Küresel inşaat sektöründeki yavaşlama nedeniyle inşaat ve madencilik makineleri ihracatı yüzde 22,3 azalırken, tekstil ve konfeksiyon makineleri yüzde 15’in üzerinde, türbin, turbojet, hidrolik sistemler, gıda ve kağıt-matbaacılık makinelerinde ise yaklaşık yüzde 10’luk artış görüldü.
MAİB Başkanı Kutlu Karavelioğlu, 2025’in ilk dört ayında makine ihracatının serbest bölgeler dahil 8,9 milyar dolar olduğunu vurguladı. Karavelioğlu, küresel ekonomide büyüme tahminlerinin aşağı yönlü revize edilmesinin yatırım kararlarını olumsuz etkilediğini, ancak ABD-Çin arasındaki ticaret görüşmelerinin olumlu sonuçlanmasının belirsizlikleri azaltabileceğini söyledi.
Karavelioğlu, stratejik sektörlerde kritik rol oynayan ham madde ve elementlerin tedarikinde Çin’e olan bağımlılığın, Batı’nın daha temkinli ve uzlaşmacı bir tutum almasına zemin hazırlayabileceğini belirtti. Almanya’nın sürdürülebilirlik ve inovasyon odaklı stratejilerini yakından takip ettiklerini, enerji verimliliği yüksek, düşük karbon ayak izine sahip ve dijital dönüşüme uyumlu çözümler geliştirmenin önemine dikkat çekti.
Karavelioğlu, ülkelerin dış ticaret politikalarının jeopolitik nüfuz ve küresel liderlik stratejilerinin merkezine yerleştiği bir dönemde olduğumuzu ifade ederek, bu belirsizliğin ikinci çeyreğin sonuna kadar devam etmesinin beklendiğini söyledi. Ayrıca, ABD ve Çin arasında geçici tarifelerin askıya alınmasının ticaret görüşmelerinde önemli bir adım olduğunu ancak belirsizliklerin tamamen sona ermediğini dile getirdi.
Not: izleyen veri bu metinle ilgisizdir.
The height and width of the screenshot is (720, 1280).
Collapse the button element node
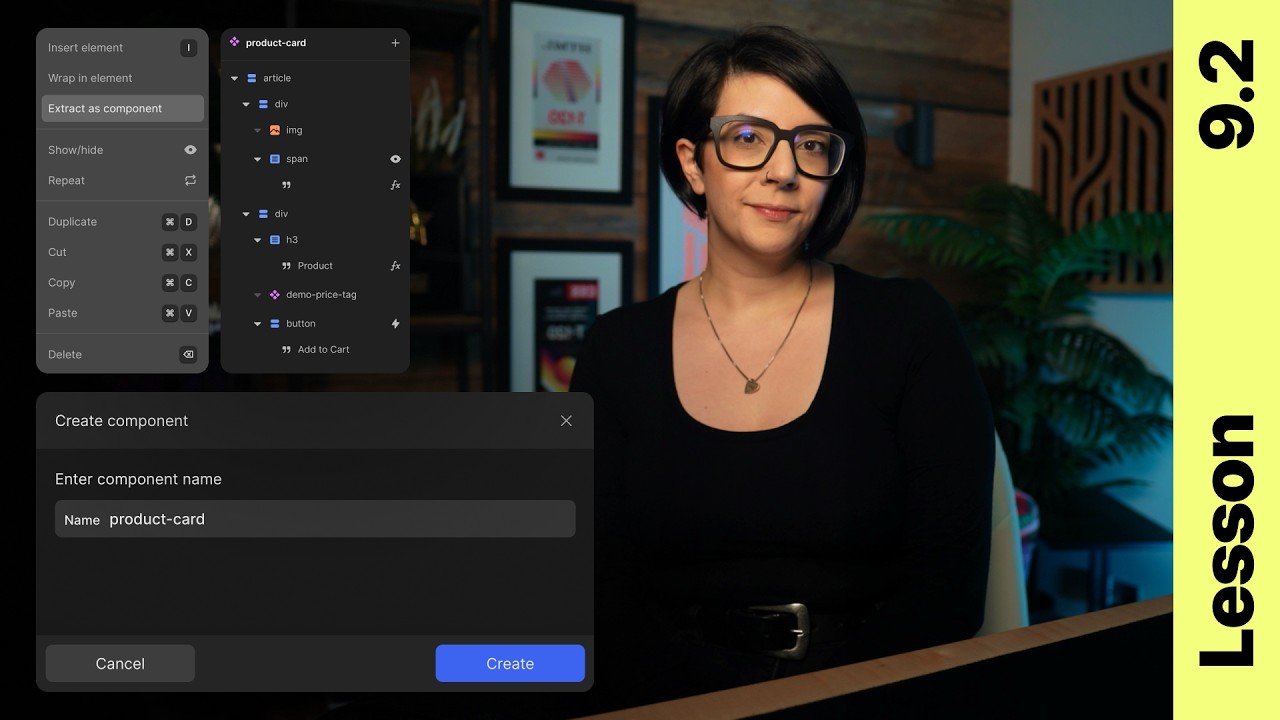pos(257,323)
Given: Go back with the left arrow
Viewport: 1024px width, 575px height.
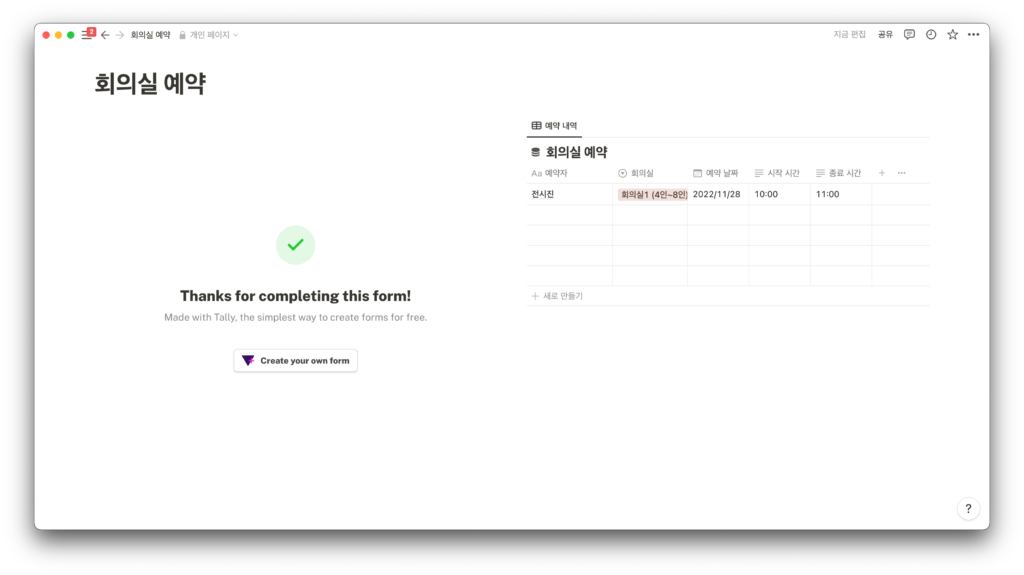Looking at the screenshot, I should pyautogui.click(x=105, y=35).
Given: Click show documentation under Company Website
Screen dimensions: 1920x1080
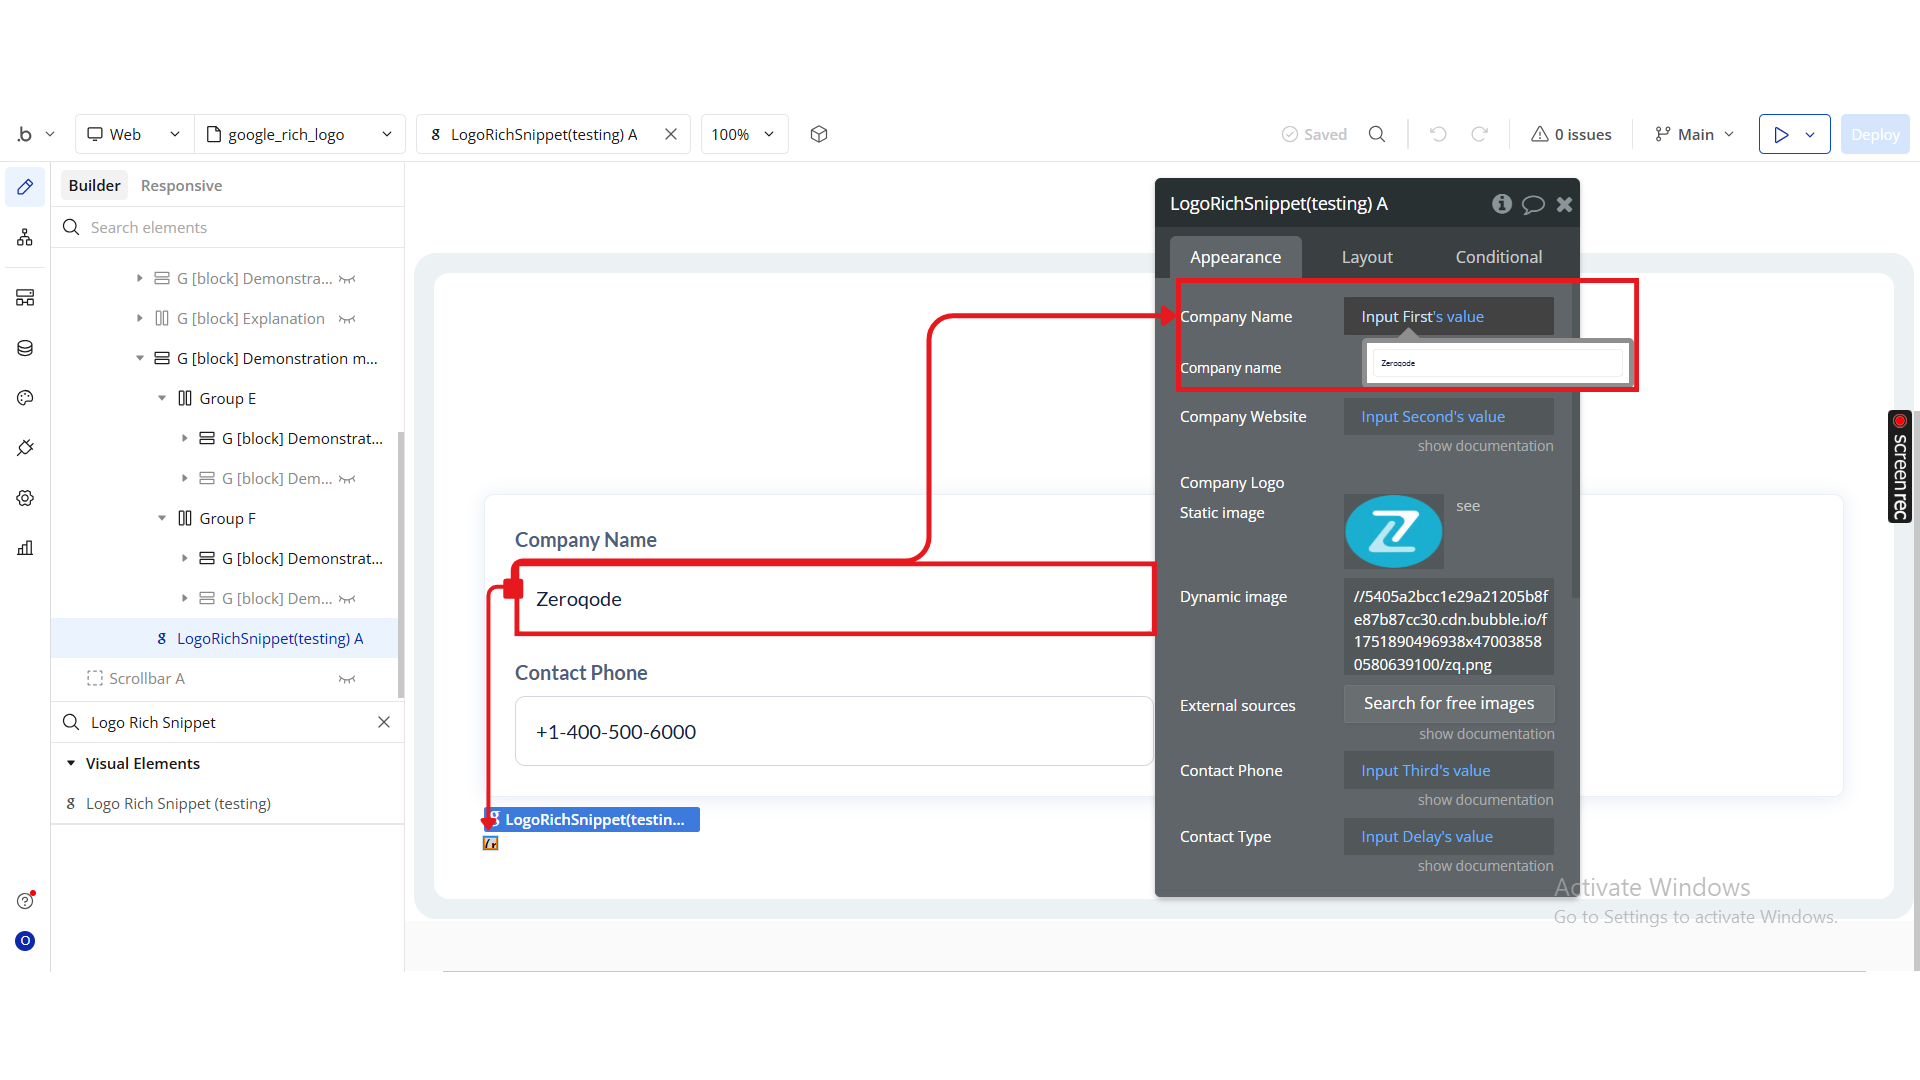Looking at the screenshot, I should pos(1485,446).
Avrupa Birliği’nin ikili ilişkilerde kendi çıkarları doğrultusunda hareket ettiğini belirten Karavelioğlu, AB’nin kritik ham madde ve yüksek teknolojide tedarik güvenliğini sağlamak için daha aktif ve bağımsız bir politika izlediğini söyledi. Almanya’da yeni hükümetin sanayi politikalarını özel finansman paketleriyle şekillendireceği ve kritik yatırım alanlarına öncelik vereceği belirtildi.
Karavelioğlu, AB’nin sürdürülebilir ürünler ve tek pazar politikalarıyla rekabetçiliği artırmayı hedeflediğini, avro bölgesinde yüzde 0,4 büyüme ile toparlanma sinyalleri alındığını kaydetti. Almanya’da şubat ayında siparişlerde beklenmedik bir artış gözlendiğini, mart ayında üretimin yüzde 3 yükseldiğini ve ilk çeyreğin 2022 başından beri en yüksek büyüme dönemlerinden biri olduğunu söyledi. Ancak maliyet baskıları ve tedarik zinciri sorunlarının Avrupa’da yeni yatırımların önünde engel olmaya devam ettiğini vurguladı.